TO DO
Give back exactly the stretch of data below from the line holding "www.cats-xo.ru (50, 12)" through the line holding "Контакты (70, 2072)", both ends included, and leave the remaining lines out.

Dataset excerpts
┄┄┄┄┄┄

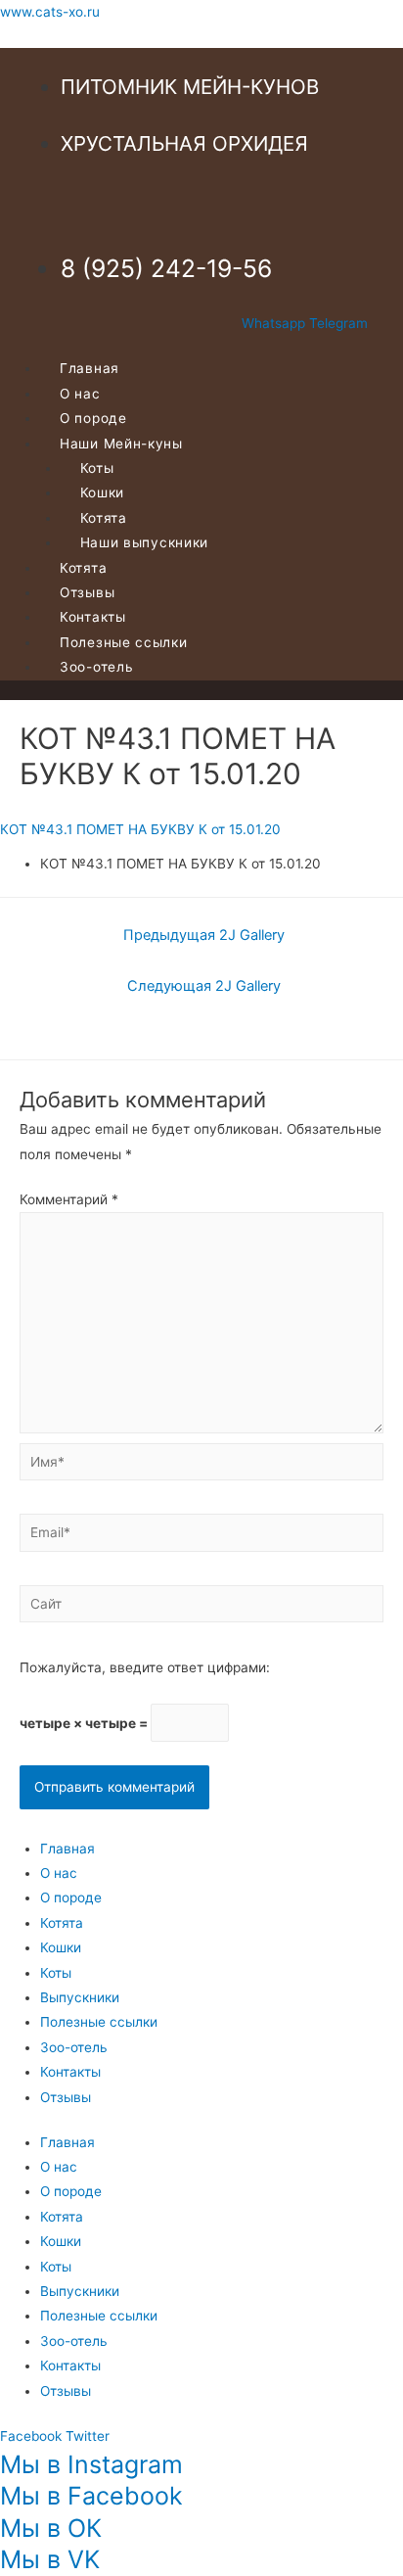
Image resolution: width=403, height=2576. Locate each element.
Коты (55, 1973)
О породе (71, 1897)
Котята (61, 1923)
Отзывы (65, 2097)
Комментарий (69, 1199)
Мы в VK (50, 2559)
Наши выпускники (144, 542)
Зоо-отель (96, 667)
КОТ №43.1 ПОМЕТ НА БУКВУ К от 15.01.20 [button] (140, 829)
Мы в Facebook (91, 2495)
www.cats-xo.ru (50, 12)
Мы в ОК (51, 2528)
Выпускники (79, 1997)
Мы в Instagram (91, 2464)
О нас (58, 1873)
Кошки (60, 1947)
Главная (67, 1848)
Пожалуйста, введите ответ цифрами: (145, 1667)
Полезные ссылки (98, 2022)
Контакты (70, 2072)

┄┄┄┄┄┄

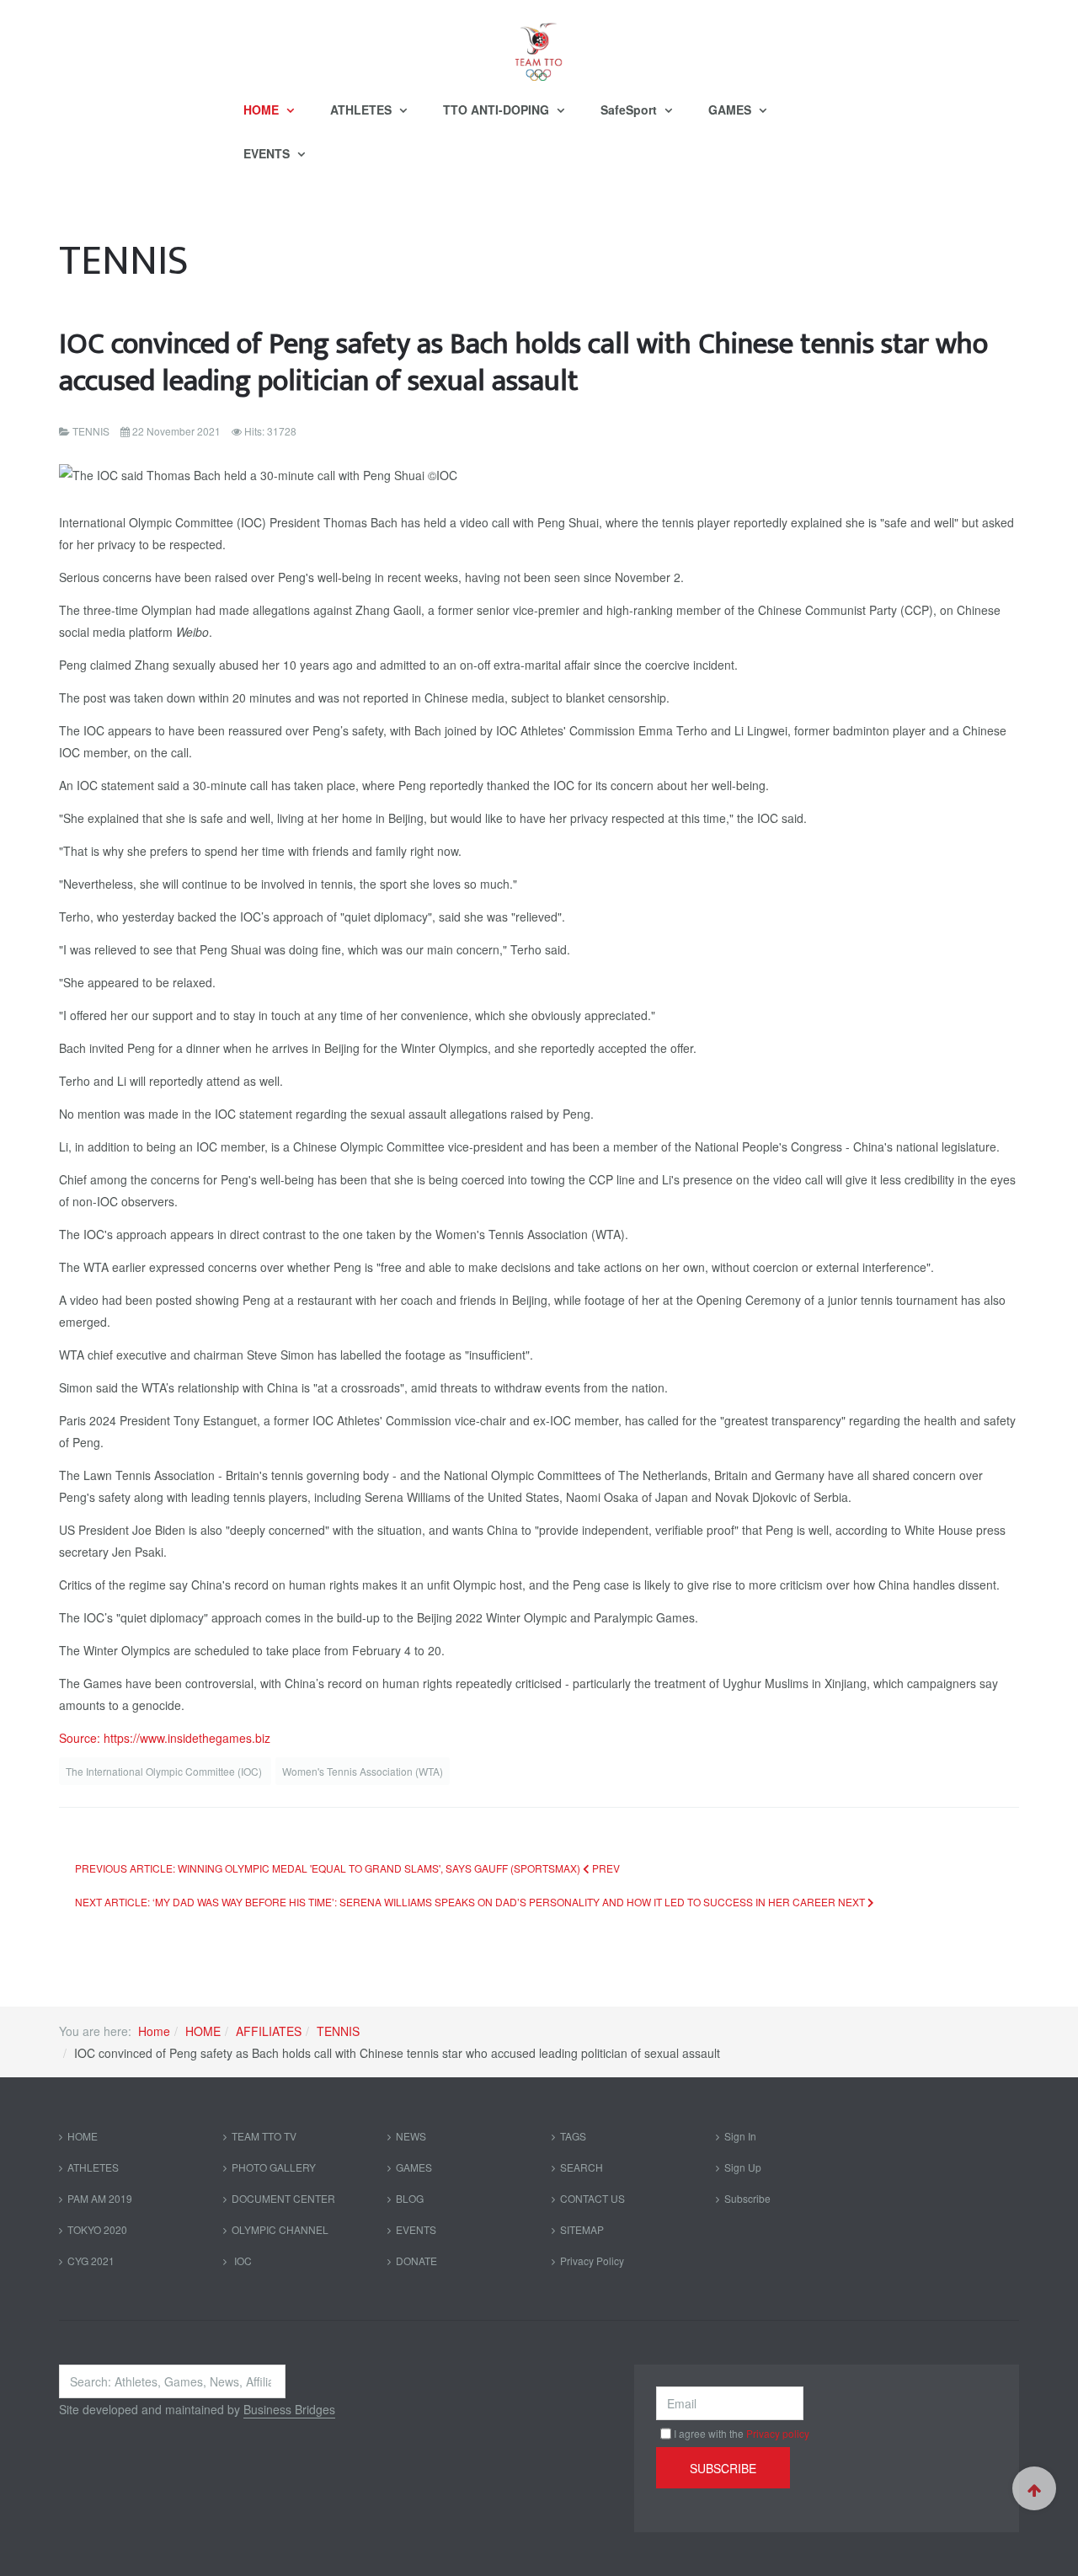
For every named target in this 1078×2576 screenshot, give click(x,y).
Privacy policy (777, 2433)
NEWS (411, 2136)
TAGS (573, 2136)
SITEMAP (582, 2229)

┄┄┄┄┄┄

ANSWER
www.cats-xo.ru (50, 12)
Мы в ОК (51, 2528)
Выпускники (79, 1997)
Мы в Instagram (91, 2464)
О нас (58, 1873)
Кошки (60, 1947)
Главная (67, 1848)
Пожалуйста, введите ответ цифрами: (145, 1667)
Полезные ссылки (98, 2022)
Контакты (70, 2072)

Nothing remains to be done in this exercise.